A novel adaptive sigma KNN model for depression and anxiety detection following the COVID 19 pandemic.
Priyanka Arora, Sonika Dahiya
Abstract
Open AccessMental health disorders, such as depression and anxiety, are increasing, and thus, there is a necessity for accurate and effective detection. K-Nearest Neighbors (KNN) and extensions have been extensively used in disease detection. In this work, Adaptive Sigma KNN (ASKNN) is proposed, an improved version of KNN that adapts neighbor influence dynamically with an adaptive sigma parameter, enhancing predictive accuracy and stability in mental health classification. ASKNN is tested on our dataset and various public mental health and benchmark medical datasets. Performance has been measured through Accuracy, Precision, Recall, and F1-score, with cross-validation ensuring reliability. Friedman and Wilcoxon signed-rank tests were used to evaluate statistical significance, whereas Cohen's d and Cliff's Delta estimated effect size.
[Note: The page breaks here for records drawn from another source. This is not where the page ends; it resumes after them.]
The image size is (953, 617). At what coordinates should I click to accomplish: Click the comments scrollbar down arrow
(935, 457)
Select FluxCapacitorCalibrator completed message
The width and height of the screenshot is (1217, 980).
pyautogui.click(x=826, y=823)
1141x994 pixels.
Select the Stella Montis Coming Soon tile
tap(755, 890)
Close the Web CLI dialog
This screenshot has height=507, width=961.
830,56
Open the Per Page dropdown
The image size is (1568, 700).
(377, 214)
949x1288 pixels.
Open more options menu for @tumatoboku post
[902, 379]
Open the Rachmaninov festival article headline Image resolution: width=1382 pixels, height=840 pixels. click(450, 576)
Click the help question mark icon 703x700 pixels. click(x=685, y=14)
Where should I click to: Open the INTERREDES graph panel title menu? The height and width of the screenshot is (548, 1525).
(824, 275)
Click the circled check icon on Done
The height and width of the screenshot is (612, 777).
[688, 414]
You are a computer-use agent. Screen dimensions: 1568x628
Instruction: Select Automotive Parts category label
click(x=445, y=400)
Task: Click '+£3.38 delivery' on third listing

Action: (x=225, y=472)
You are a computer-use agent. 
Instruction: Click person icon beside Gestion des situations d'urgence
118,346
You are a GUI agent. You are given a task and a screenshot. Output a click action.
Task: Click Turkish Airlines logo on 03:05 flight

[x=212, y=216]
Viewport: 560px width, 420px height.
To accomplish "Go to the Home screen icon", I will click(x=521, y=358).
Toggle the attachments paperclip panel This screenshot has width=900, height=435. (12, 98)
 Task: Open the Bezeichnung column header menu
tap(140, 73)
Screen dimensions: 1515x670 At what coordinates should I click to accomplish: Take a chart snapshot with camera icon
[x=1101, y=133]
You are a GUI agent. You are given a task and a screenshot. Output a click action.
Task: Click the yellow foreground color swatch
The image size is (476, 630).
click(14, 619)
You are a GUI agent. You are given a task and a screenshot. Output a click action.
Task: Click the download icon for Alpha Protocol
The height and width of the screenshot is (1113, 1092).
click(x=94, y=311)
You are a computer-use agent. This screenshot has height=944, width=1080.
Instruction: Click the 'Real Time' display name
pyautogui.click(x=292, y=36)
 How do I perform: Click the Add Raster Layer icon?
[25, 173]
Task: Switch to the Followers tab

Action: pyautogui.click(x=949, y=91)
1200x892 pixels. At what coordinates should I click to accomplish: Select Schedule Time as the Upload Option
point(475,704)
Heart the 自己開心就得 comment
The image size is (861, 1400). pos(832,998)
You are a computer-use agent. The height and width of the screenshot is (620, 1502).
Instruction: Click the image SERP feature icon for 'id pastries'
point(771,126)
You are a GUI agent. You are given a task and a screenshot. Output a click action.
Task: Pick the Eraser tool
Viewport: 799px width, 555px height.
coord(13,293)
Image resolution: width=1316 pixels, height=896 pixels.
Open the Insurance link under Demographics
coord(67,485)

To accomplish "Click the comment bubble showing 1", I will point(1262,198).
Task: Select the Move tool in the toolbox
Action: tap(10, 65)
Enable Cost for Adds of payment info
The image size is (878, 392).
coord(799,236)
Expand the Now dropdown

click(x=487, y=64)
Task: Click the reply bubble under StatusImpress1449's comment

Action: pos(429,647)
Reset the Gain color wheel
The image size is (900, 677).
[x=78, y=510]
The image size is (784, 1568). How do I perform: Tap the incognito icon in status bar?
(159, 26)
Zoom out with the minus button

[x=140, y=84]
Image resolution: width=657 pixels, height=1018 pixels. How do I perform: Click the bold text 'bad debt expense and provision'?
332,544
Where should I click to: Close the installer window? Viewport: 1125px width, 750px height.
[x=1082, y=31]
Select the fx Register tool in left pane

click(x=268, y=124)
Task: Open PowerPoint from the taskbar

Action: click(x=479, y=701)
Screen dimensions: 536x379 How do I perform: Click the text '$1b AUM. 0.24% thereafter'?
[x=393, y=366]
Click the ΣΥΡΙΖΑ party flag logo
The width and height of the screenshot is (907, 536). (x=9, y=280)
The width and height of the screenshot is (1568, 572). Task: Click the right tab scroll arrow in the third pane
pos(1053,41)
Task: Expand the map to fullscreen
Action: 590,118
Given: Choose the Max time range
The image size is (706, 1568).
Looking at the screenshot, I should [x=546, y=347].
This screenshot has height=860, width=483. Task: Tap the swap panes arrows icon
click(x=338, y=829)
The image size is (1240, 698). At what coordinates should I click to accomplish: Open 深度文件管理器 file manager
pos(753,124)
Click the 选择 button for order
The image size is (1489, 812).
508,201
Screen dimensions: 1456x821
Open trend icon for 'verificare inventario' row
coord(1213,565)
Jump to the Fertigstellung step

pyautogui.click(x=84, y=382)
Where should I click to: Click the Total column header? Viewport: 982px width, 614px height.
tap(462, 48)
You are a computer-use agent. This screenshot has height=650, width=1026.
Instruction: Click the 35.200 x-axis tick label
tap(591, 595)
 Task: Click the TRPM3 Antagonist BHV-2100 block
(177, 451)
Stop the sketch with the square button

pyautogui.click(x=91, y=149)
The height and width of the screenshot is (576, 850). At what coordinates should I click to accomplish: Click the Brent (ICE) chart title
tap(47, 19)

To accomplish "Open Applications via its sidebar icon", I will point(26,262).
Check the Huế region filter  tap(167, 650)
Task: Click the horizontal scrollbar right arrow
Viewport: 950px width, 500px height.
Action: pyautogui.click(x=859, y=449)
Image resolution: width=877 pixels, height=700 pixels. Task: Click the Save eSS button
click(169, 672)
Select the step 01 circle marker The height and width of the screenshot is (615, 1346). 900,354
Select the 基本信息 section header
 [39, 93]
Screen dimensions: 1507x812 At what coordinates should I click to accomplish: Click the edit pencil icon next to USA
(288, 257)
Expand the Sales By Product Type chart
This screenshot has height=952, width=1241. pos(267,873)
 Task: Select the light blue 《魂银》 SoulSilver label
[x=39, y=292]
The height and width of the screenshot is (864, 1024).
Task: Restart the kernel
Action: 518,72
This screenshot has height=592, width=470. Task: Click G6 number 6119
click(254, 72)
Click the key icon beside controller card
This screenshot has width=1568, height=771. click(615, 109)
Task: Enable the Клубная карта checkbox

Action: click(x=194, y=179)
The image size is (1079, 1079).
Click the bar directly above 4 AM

ASKNN performed with 91.00% accuracy for depression and 84.50% for anxiety, with precision, recall, and F1-score of 0.91, 0.87, and 0.89 for depression, and 0.86, 0.79, and 0.82 for anxiety. AUC-ROC values additionally supported performance, with values of 0.95-0.91 (depression) and 0.93-0.78 (anxiety) between classes. Our statistical testing validates that ASKNN considerably surpasses baseline KNN models for all four measurements. In addition, the research resonates with the United Nations Sustainable Development Goal (SDG) 3, underlining the impact of artificial intelligence-based methodologies in optimizing mental health diagnoses. By increasing depression and anxiety identification accuracy, ASKNN promotes early intervention plans, ultimately benefiting international efforts to lower the global burden of mental illnesses.